Waste Strategy for England 2007 - Environment, Food and Rural Affairs Committee Contents


Examination of Witnesses (Question Numbers 76-79)

MR STEVE LEE AND MR ROBERT LISNEY OBE

15 OCTOBER 2008

  Chairman: Gentlemen, I am sorry you were delayed from when you might have anticipated coming before us, but, as you can see, the enthusiasm of the committee for this subject knows no bounds and they have a lot of points to raise with the Environment Agency. Nonetheless, you are very welcome. Formally, may I welcome the Chartered Institution of Wastes Management and Steve Lee, their Chief Executive Officer, who I think was previously known to us in his incarnation with the Environment Agency—he is no stranger to the committee and we are delighted to see you here again—and you are supported by Robert Lisney, who is the Chair of the Institution's Strategy Special Interest Group. It sounds magnificent. Perhaps we had better find out about that. Before I get too carried away, Anne McIntosh is going to start off our questioning.
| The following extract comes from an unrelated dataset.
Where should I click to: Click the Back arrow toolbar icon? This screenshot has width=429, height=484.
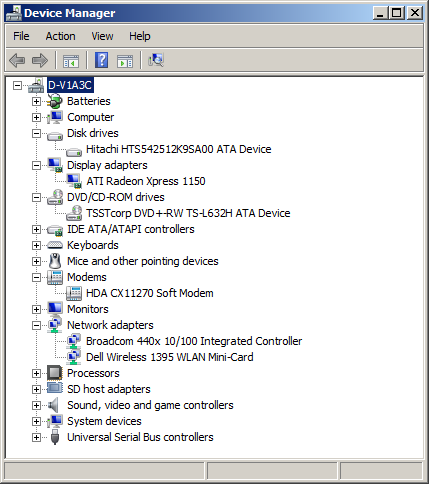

  Q76  Miss McIntosh: Do you think there is too much emphasis on household waste at present, given the fact it is only a low percentage of waste overall?

  Mr Lee: The easy answer to that is, yes. We started off with a very heavy concentration on municipal waste, for very good reasons, and we heard an explanation of that in the evidence from the Environment Agency. We have got stiff measures, stiff targets to meet through European directives. Local authorities, I guess because of the role that they play, make themselves a relatively easy target for targets. We were actually quite pleased with the Strategy as it was produced in 2007. It was only a strategy, it is not a plan, and in chapter eight there are something like 94 individual actions mapped out there for pieces of work that are promised to be delivered by Defra and other agencies. That is an enormous amount of work and there are some brave promises in there in terms of the time that they are going to be delivered, but it is only a strategy, and through doing that work under the Strategy's plan, we are quite confident that the focus of attention is going to come specifically off municipal waste and is going to have a much broader focus on all materials, and I think you will find that is a running theme through anything that CIWM has to say today. We want to look at wastes as materials; we want to look at it in the round. The fact that the concentration is coming off just municipal and looking at resources in the round we applaud.

  Q77  Miss McIntosh: Moving on from there, you probably would agree that there is not enough focus on minimisation rather than recycling and reuse in the Waste Strategy?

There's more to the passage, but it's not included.